First, because T.E. filed his application after March 27, 2017, it is subject to the current regulations regarding ALJs' assessment of medical opinions. See, e.g., Roy o/b/o Helton v. Comm'r, SSA, No. 22-5036, 2022 WL 17726702 at *3 (10th Cir. Dec. 16, 2022). 20 C.F.R. § 404.1513(a) distinguishes “medical opinions” from “other medical evidence.” A “medical opinion” is a statement from a medical source “about what [a claimant] can still do despite [his or her] impairment(s) and whether [a claimant has] one or more impairment-related limitations or restrictions in the . . . ability to perform physical demands of work activities . . . including manipulative or postural functions[.]” Roy o/b/o Helton, 2022 WL 17726702 at *3 (quoting 20 C.F.R. § 404.1513(a)(2)(i)). “Other medical evidence” is “evidence from a medical source that is not objective medical evidence or a medical opinion, including judgments about the nature and severity of [the claimant's] impairments.” Id. (quoting 20 C.F.R. § 404.1513(a)(3)).

Dr. Barry's medical report constitutes “other medical evidence” (AR 757-69). See also § 404.1513(a)(3). In his report, Dr. Barry does not provide “any particular manipulative limitations or address what [T.E.] could still do despite” his diagnoses. Roy o/b/o Helton, 2022 WL 17726702, at *3 (quotations omitted). Dr. Barry's report-although thorough-is composed of “clinical observations regarding the nature and severity” of T.E.'s diagnoses and conditions, including an assessment of T.E.'s cognitive abilities under various tests such as the Wechsler Adult Intelligence Scale-Fourth Edition (WAIS-IV) (AR at 769). See also Roy o/b/o Helton, 2022 WL 17726702, at *3. For these reasons, the Court agrees with the Commissioner that Dr. Barry's report constitutes other medical evidence rather than a medical opinion as defined under the governing regulation (ECF No. 17 at 16). See also § 404.1513(a).

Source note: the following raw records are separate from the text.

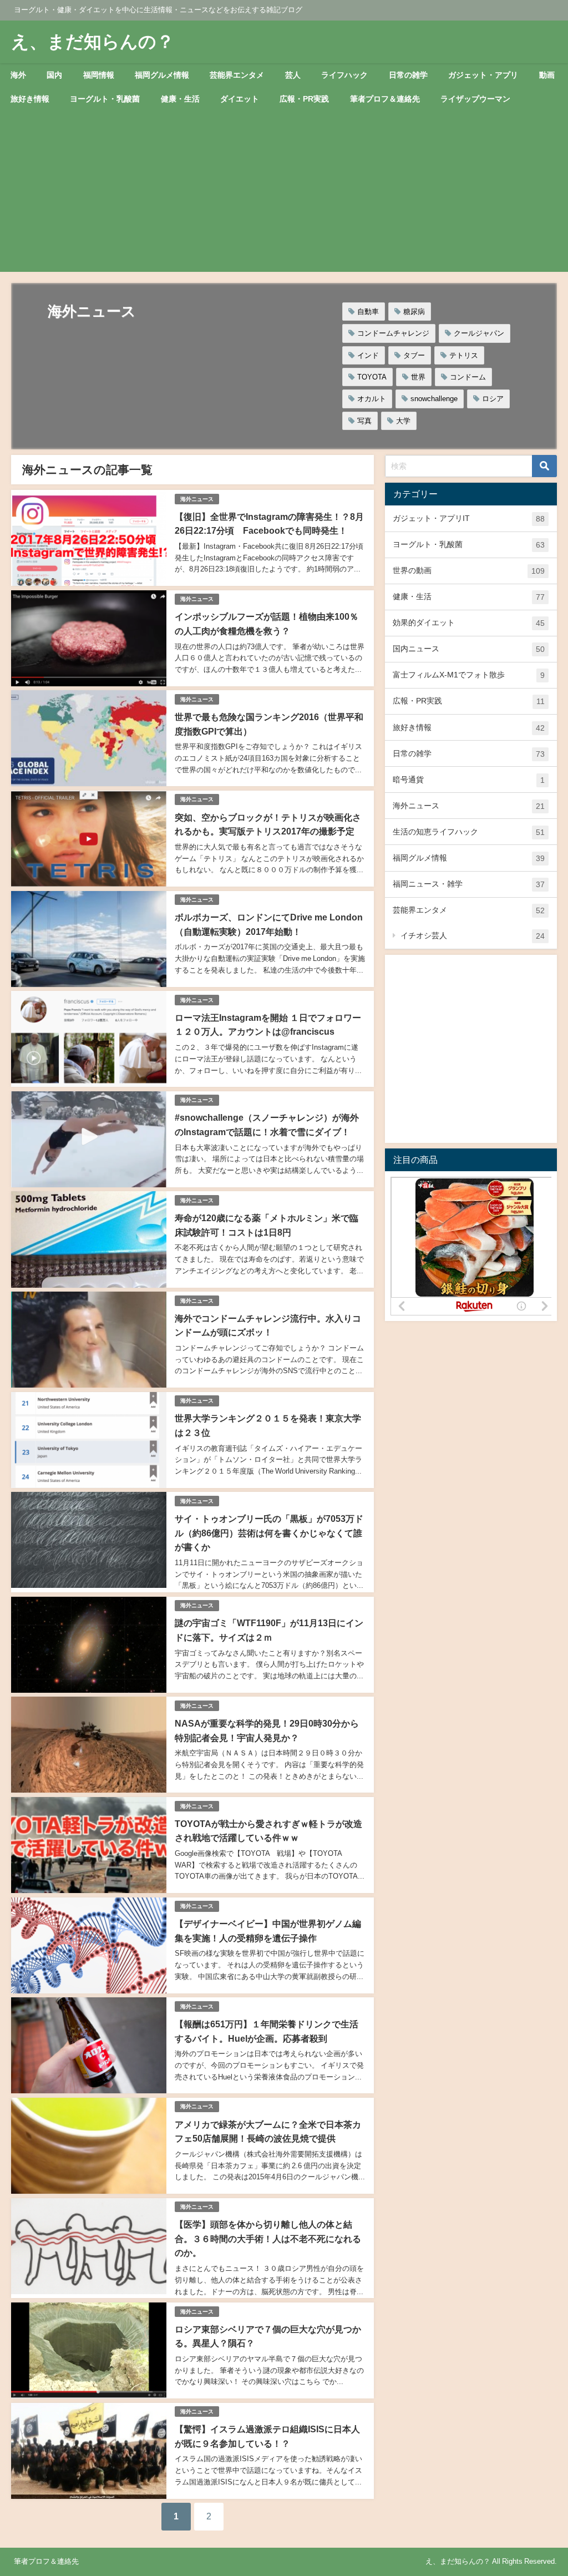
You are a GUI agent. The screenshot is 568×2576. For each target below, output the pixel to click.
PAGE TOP (546, 2489)
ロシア (493, 398)
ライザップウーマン (475, 99)
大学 (403, 420)
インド (368, 355)
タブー (414, 355)
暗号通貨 (469, 780)
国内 (54, 75)
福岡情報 (98, 75)
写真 (364, 420)
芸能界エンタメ (237, 75)
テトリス (463, 355)
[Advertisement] (284, 194)
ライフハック (344, 75)
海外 (18, 75)
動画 (547, 75)
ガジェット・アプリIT (469, 518)
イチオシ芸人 (472, 936)
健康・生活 (180, 99)
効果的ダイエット (469, 623)
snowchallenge (434, 398)
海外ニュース (197, 499)
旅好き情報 (30, 99)
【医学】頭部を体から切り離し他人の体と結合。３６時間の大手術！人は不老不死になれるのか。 (268, 2238)
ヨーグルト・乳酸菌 (105, 99)
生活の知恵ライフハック (469, 832)
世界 (418, 377)
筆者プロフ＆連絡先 (385, 99)
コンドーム (468, 377)
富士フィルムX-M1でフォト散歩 (469, 675)
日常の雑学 (408, 75)
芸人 (293, 75)
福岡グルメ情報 (162, 75)
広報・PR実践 (304, 99)
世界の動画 (469, 570)
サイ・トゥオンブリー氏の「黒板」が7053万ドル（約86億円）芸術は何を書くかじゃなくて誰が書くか (269, 1532)
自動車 (368, 311)
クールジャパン (479, 333)
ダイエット (239, 99)
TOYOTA (372, 377)
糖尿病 (414, 311)
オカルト (371, 398)
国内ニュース (469, 649)
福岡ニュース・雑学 (469, 884)
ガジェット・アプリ (483, 75)
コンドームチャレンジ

Second, given that Dr. Barry's report constitutes other medical evidence, the ALJ was not required to consider the “medical opinion” factors. See M.H. v. Kijakazi, No. 1:21-CV-01797-CNS, 2023 WL 2401063, at *5 (D. Colo. Mar. 8, 2023) (“The ALJ is not required to articulate the persuasiveness of other medical evidence with reference to supportability and consistency.”). Nonetheless, the ALJ was required to at the very least note that Dr. Barry's report contained evidence beyond its WAIS-IV test summary, which the ALJ concluded supported her disability assessment (Compare AR at 18-19 and 769, with AR at 757-768). See also Roy o/b/o Helton, 2022 WL 17726702, at *3-4 (concluding that ALJ did not err in analysis of statement that constituted “other medical evidence” rather than a “medical opinion” where the ALJ “specifically noted [the] statement, but then noted over evidence from [the] records that supported the ALJ's assessment” (emphasis added)). At bottom, the Court agrees with T.E. that the ALJ failed to discuss all but one page of Dr. Barry's report (see ECF No. 13 at 8-9). And even though Dr. Barry's report constitutes “other medical evidence,” the ALJ erred in failing to consider or at least note the existence of Dr. Barry's remaining opinions contained in the report when making his RFC assessment, regardless of whether the ALJ may ultimately conclude that they are persuasive or consistent with other medical evidence or medical opinions in the record. See Roy o/b/o Helton, 2022 WL 17726702, at *3-4; see also Bryant v. Comm'r, SSA, 753 Fed.Appx. 637, 641-43 (10th Cir. 2018).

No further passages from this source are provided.